Aunque nos gustaba ir a otros sitios, conocer otros lugares, en el fondo como en el barrio, como en nuestro viejo barrio de la Concepción no estábamos tan a gusto en ningún lado. Allí estaba, en sus calles, esquinas, en la plazoleta, nuestra infancia y nuestra juventud temprana (que ahora estábamos disfrutando de lo lindo). Los baretos que conocíamos (Par-Dos, el Yantar, el Campanario, el bar Zurich, Los Rafaeles, la Chuletera) y donde nos conocían. Allí estaba el parque y los cines (El Canciller, el Concepción), las tiendas de siempre y los amigos de toda la vida. Alli empezamos a tocar, primero en la terraza de Salva para llamar la atención de las chicas de la plazoleta, luego con el coro de la parroquia, más tarde en el sótano de nuestro primer colegio, donde ensayábamos, y allí nos habíamos vestido de largo tocando en las fiestas. Era todo un mundo y era, sobre todo, nuestro mundo.

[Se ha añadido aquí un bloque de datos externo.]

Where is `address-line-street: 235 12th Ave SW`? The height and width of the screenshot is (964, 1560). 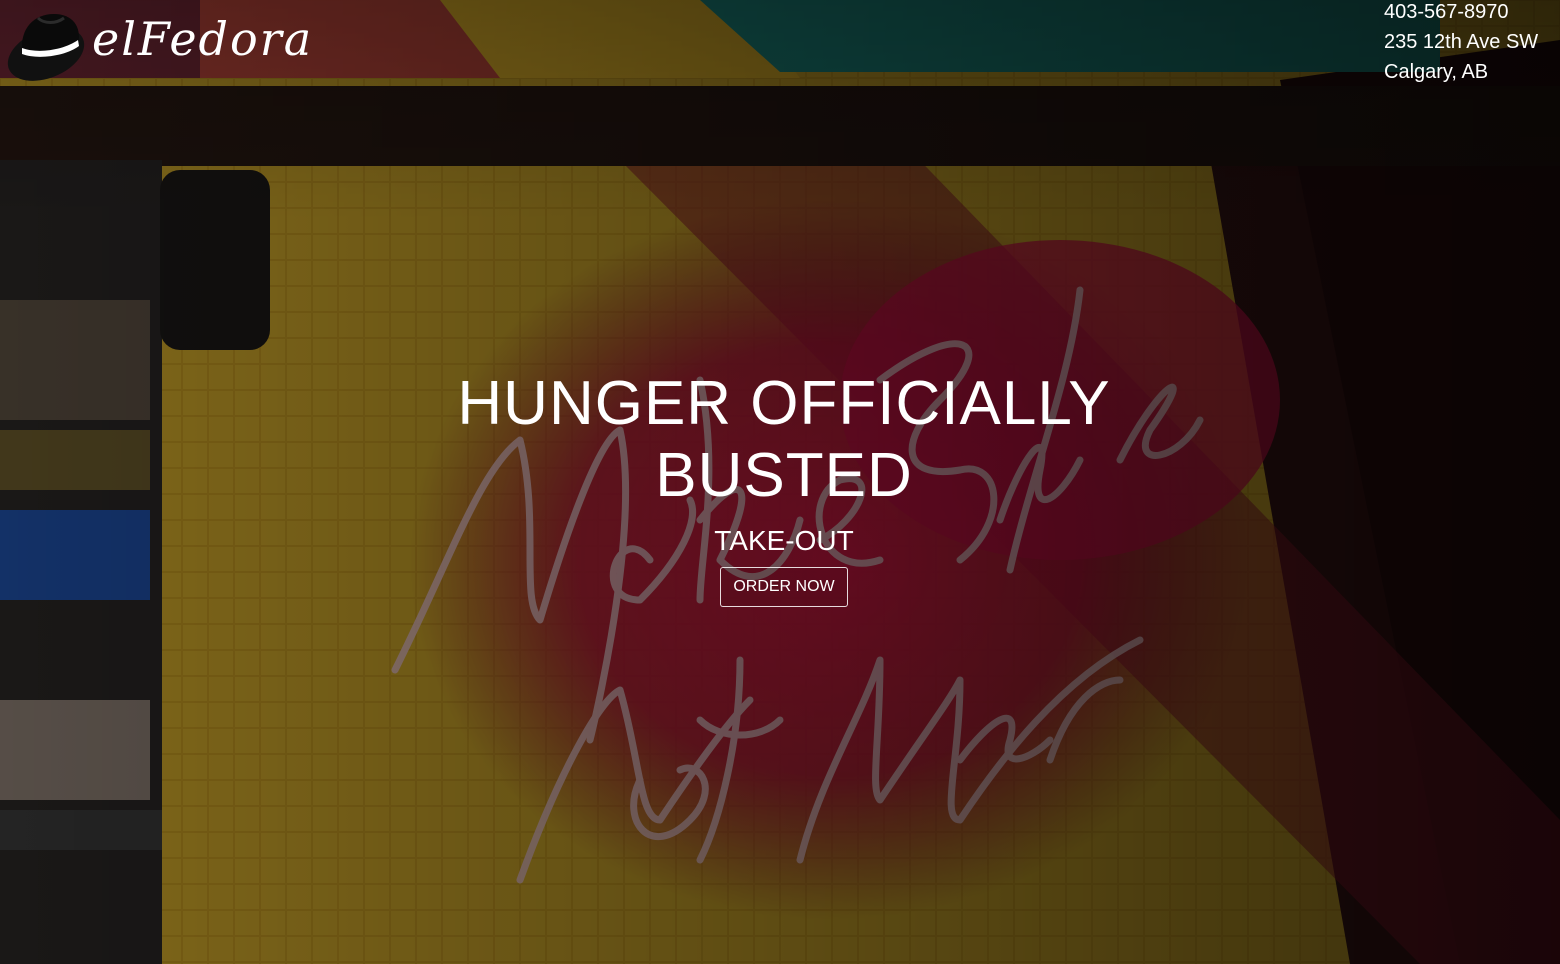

Por eso, aunque ahora estuviéramos ocupados, trabajando o estudiando y pasáramos buena parte del día fuera, cuando caía la noche siempre volvíamos al barrio (y también porque vivíamos allí y no íbamos a ir a domir a otro sitio) con tiempo de reunirnos, de quedar un rato para charlar y dar un voltio (¡la de voltios que habremos dado!). Y si no daba tiempo, quedábamos despues de cenar para salir un rato, ya hiciera frio o calor o aunque lloviera, en cuyo caso nos metíamos en el portal de alguno o nos refugiábamos en los soportales de la plazoleta, en frente del Yantar. Y aunque teníamos amigos de otros sitios, como el Bola o Juan Carlos, que eran del Parque de las Avenidas, Juan o Moisés que vivían aún más lejos, raramente íbamos a sus barrios, sino que ellos venían al nuestro y allí nos juntábamos todos, que el barrio era mucho barrio.